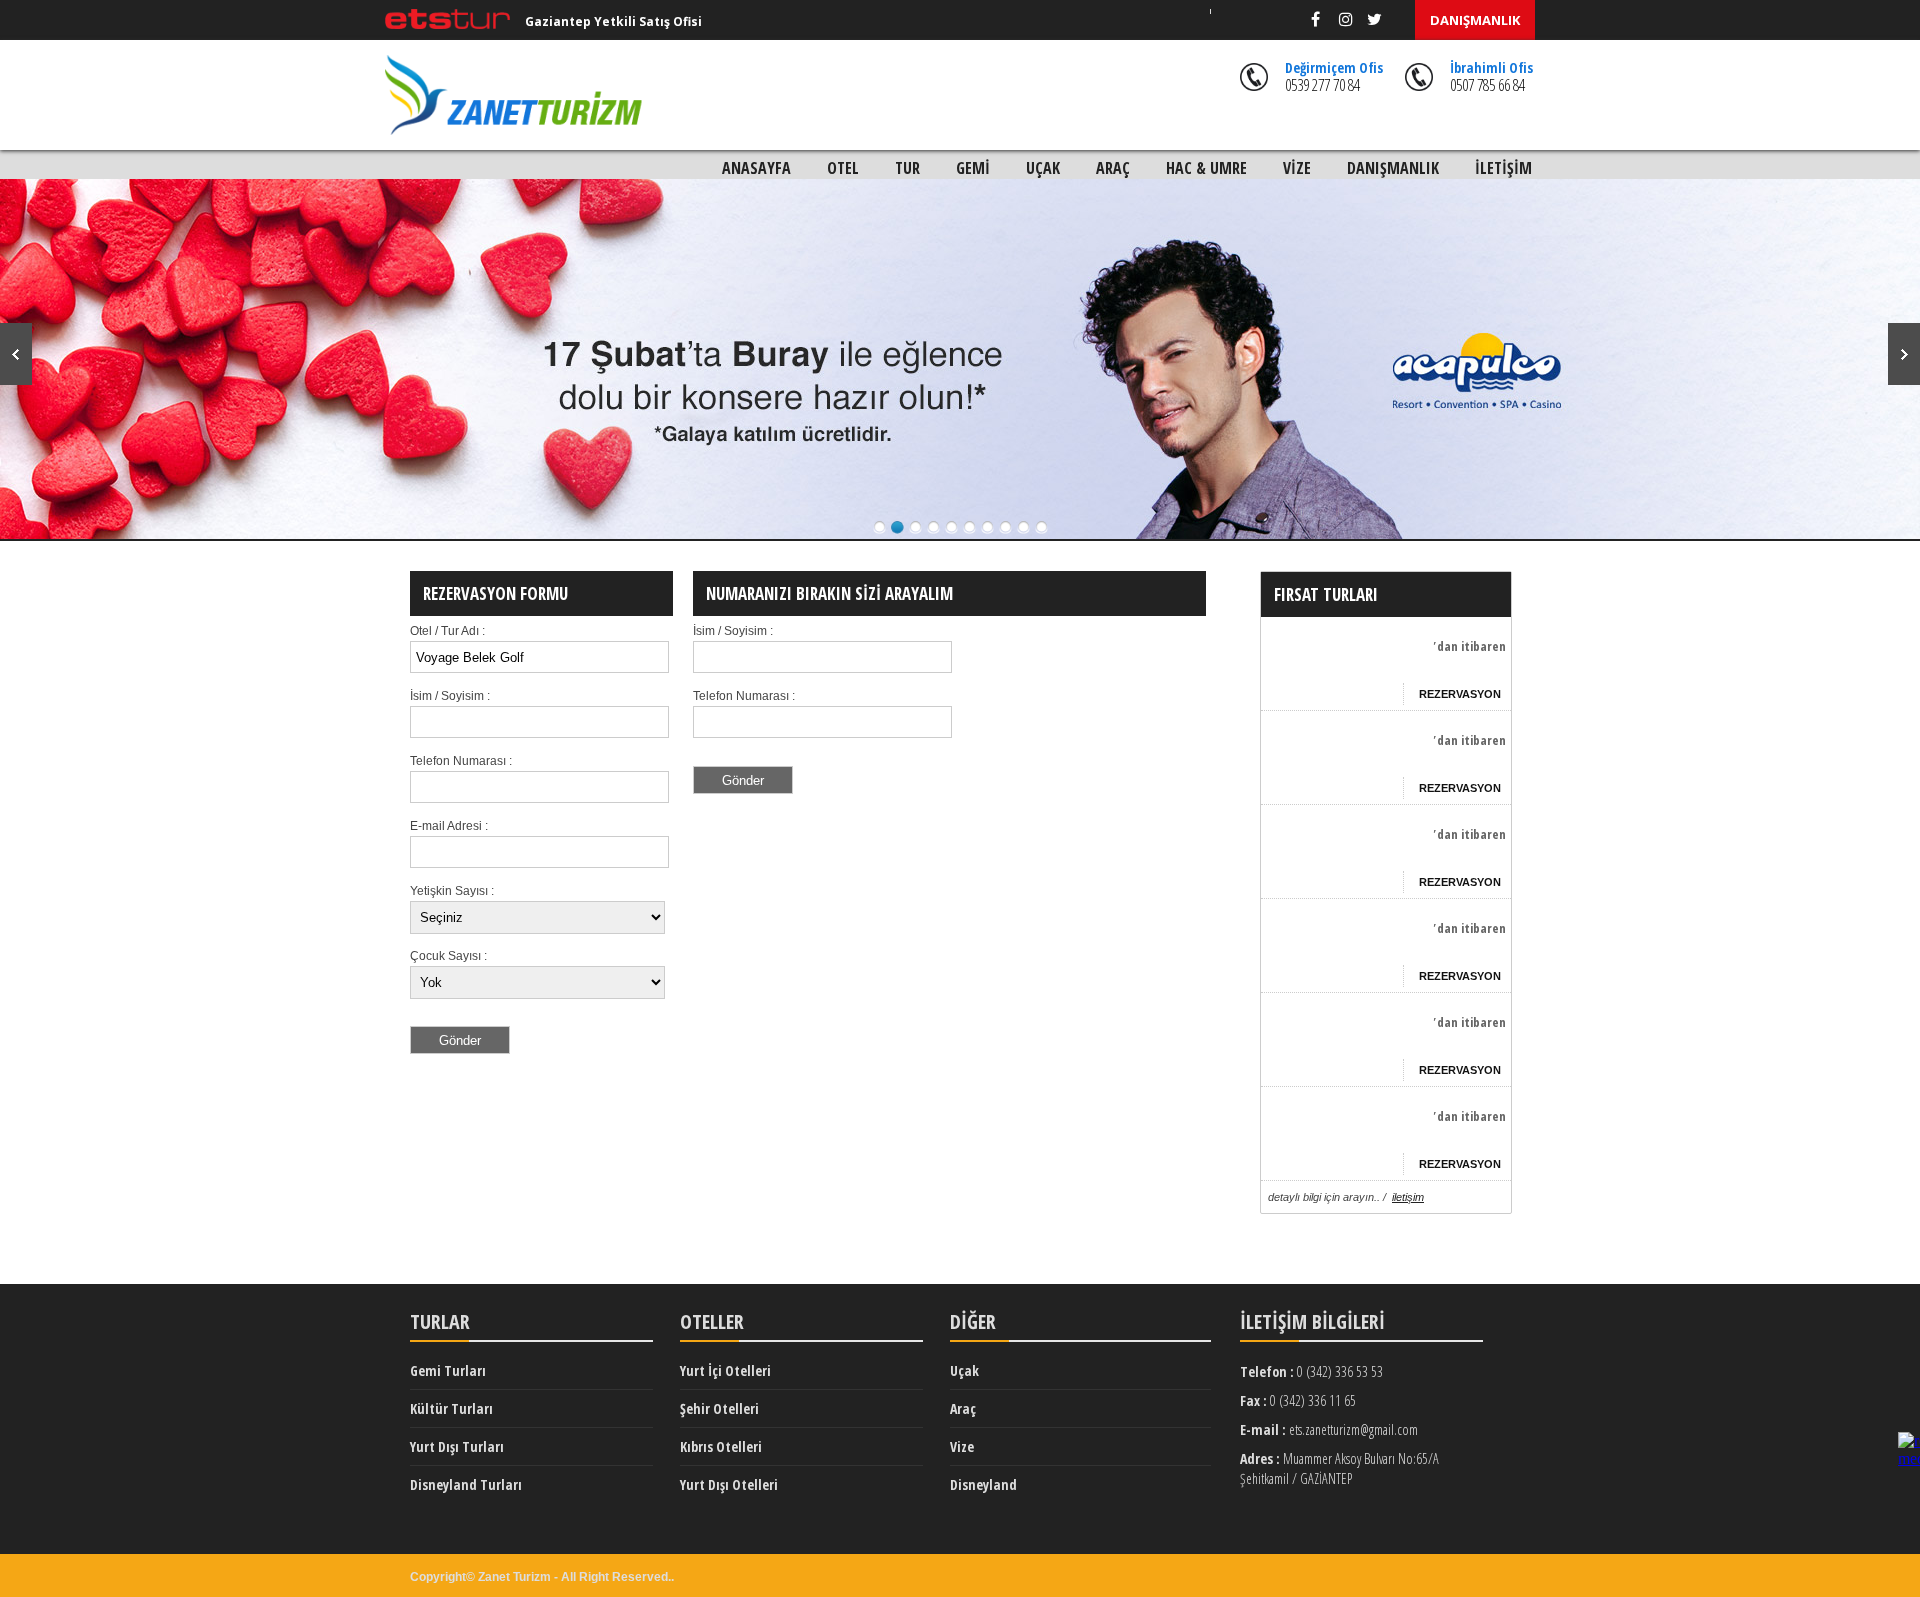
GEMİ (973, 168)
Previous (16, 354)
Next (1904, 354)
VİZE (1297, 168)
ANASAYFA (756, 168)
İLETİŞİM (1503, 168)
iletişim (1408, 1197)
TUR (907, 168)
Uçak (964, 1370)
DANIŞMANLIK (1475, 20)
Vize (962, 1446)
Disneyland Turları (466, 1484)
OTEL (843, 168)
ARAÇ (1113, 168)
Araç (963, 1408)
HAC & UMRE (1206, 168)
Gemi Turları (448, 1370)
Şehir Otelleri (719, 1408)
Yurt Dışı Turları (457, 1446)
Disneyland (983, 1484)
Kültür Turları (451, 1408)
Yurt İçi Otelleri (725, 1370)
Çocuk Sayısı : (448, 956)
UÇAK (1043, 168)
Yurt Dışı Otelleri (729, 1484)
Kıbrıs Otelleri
--*--
- _Exercise instructions_: Transcribe each line above exactly, pictures excluded.

- _Expected answer_:
GEMİ (973, 168)
Previous (16, 354)
Next (1904, 354)
VİZE (1297, 168)
ANASAYFA (756, 168)
İLETİŞİM (1503, 168)
iletişim (1408, 1197)
TUR (907, 168)
Uçak (964, 1370)
DANIŞMANLIK (1475, 20)
Vize (962, 1446)
Disneyland Turları (466, 1484)
OTEL (843, 168)
ARAÇ (1113, 168)
Araç (963, 1408)
HAC & UMRE (1206, 168)
Gemi Turları (448, 1370)
Şehir Otelleri (719, 1408)
Yurt Dışı Turları (457, 1446)
Disneyland (983, 1484)
Kültür Turları (451, 1408)
Yurt İçi Otelleri (725, 1370)
Çocuk Sayısı : (448, 956)
UÇAK (1043, 168)
Yurt Dışı Otelleri (729, 1484)
Kıbrıs Otelleri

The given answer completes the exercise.